The offering, the fifth in the 92-year history of the team, gives fans the opportunity to own a piece of the defending champions, undefeated through 12 games this season, but is unlike traditional U.S. common stocks.
First and foremost it is a way for them to support and help the team and it does give them significant bragging rights, Packers President and CEO Mark Murphy told reporters. They can say they are owners of a Super Bowl champion team.
The Packers launched the offering to reduce the borrowing needed for a $143 million expansion of its iconic Lambeau Field in Green Bay, which is the smallest U.S. city that has a major professional sports franchise.
The Packers are the only publicly-owned major professional sports team in the United States, an ownership structure that helps keep the National Football League team tethered to Green Bay, a city of about 104,000 in northeast Wisconsin.
Before the offering the team had about 112,00 stockholders with a total of 4.75 million shares. The majority of owners live in Wisconsin, though there are stockholders in all 50 U.S. states.
Ownership in the Packers confers voting rights, but the shares offer no dividend, no chance for appreciation, practically no transfer rights and not even a shot at a highly prized season ticket.
The team is offering 250,000 shares at $250 each.

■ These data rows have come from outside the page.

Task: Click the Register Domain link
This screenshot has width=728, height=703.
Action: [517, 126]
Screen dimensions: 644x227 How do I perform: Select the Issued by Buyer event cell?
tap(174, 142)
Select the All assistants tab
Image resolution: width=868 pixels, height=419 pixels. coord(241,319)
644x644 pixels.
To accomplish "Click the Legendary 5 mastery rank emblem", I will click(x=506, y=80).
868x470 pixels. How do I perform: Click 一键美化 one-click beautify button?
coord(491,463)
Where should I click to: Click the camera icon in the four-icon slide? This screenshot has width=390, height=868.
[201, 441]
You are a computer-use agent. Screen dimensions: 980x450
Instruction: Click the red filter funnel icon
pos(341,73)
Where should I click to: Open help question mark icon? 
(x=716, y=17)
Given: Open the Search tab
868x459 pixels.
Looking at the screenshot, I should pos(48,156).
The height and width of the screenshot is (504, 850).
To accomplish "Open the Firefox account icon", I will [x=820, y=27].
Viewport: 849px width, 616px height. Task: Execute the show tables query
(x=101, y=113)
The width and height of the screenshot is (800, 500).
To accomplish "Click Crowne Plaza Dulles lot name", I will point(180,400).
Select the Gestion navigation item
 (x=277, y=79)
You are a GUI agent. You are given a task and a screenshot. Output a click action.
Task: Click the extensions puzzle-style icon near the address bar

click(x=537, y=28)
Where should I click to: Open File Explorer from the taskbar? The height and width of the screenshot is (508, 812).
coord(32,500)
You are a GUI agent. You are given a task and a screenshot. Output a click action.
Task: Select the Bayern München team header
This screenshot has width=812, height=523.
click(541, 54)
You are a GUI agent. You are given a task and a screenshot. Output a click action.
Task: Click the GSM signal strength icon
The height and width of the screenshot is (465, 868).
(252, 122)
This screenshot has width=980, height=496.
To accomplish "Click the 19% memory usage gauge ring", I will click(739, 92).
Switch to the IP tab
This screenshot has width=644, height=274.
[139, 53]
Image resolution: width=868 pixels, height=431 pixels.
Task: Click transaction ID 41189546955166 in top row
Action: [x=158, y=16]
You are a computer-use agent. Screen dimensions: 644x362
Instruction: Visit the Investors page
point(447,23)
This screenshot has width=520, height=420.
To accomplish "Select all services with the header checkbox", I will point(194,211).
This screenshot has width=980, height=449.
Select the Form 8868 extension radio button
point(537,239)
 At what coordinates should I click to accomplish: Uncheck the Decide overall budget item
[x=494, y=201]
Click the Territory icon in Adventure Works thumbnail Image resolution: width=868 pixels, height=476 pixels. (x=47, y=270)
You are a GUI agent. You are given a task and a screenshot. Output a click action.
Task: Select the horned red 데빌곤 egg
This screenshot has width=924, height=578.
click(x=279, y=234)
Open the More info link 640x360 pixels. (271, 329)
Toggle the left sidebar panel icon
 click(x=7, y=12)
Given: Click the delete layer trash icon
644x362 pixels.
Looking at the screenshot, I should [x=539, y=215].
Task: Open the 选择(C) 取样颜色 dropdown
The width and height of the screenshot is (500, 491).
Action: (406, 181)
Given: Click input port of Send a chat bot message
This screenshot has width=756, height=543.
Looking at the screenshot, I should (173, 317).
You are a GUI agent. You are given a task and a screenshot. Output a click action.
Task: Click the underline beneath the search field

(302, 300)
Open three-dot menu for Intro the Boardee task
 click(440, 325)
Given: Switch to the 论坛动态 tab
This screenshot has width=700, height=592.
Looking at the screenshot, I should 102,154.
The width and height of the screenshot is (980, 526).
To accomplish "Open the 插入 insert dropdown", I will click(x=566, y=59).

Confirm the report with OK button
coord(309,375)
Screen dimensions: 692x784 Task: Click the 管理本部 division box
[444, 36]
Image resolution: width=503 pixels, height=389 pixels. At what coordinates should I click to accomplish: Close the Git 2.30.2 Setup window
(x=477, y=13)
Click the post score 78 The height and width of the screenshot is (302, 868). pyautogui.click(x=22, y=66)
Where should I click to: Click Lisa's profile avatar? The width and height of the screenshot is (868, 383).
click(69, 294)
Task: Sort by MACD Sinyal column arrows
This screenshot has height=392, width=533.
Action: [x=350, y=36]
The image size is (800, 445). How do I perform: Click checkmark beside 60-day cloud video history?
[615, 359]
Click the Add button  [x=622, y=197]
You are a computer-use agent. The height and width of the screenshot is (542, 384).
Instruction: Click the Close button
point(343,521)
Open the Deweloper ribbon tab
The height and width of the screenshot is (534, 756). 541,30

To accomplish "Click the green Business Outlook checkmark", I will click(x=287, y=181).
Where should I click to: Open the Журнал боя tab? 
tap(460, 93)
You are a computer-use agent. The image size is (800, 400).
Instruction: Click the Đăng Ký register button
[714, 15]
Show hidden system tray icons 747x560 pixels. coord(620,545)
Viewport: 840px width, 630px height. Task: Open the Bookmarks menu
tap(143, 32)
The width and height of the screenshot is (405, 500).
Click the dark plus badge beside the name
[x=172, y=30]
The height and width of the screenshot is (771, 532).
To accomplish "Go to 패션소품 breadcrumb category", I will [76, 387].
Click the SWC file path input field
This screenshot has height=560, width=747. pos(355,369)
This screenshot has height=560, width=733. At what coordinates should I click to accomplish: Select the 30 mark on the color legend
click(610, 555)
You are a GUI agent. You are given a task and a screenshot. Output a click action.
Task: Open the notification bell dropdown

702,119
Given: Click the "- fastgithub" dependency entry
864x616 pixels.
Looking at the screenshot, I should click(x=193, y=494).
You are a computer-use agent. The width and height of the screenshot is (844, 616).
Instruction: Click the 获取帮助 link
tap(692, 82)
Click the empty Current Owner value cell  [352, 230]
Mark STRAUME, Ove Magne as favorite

If all the shares were sold the offering would raise $62.5 million toward an expansion of Lambeau Field announced last summer.
The team has lined up debt financing for the entire $143 million expansion, but is using the stock offering and other sources of funding to reduce the borrowing.
The team has penciled in very conservative net proceeds of $22 million from the stock sale and could raise $13.4 million from user fees on the 6,700 seats being added to the stadium if it charges a fee similar to the last expansion.
The team also expects the NFL stadium funding program to provide some support for the project.
The stock offering continues through February 29 of 2012, a leap day. Packers players are known for jumping into the crowd at the back of the end zone after scoring touchdowns in what has come to be known as the Lambeau leap.
The team bylaws and NFL rules severely restrict transfers of the stock. The shares may only be transferred to heirs, relatives, or back to the team at a severe discount.
Stockholders may buy special Green Bay apparel, including Super Bowl champion offerings, and attend the annual meeting held at Lambeau Field on the eve of training camp each year.
Team ownership does not grant season-ticket holder privileges, but the expansion to nearly 80,000 seats is expected to make a dent in the waiting list, Murphy said.
In good years or bad, the Packers season-ticket base has been extremely strong. The team has been sold out on season tickets since 1960.
Fans who received the right to buy tickets this year had been on the waiting list for 35 years. Of course, the list was less than 10,000 names long when they joined it.
The team offers no estimate of how long it will take for people joining the list today to reach the top. The list is now at 93,000 names and perhaps 70 to 90 people reach season ticket status each year.
The waiting list had averaged about 83,000 names for many years and then jumped by about 10,000 as the expansion plan circulated, Murphy said.
The offering is open to individuals, including spouses in joint tenancy, in the United States, Guam, Puerto Rico and the U.S. Virgin Islands.
Participants are barred from acquiring more than 200 shares from the current offering combined with the previous stock offering in 1997. The team also had stock offerings in 1923, 1935 and 1950.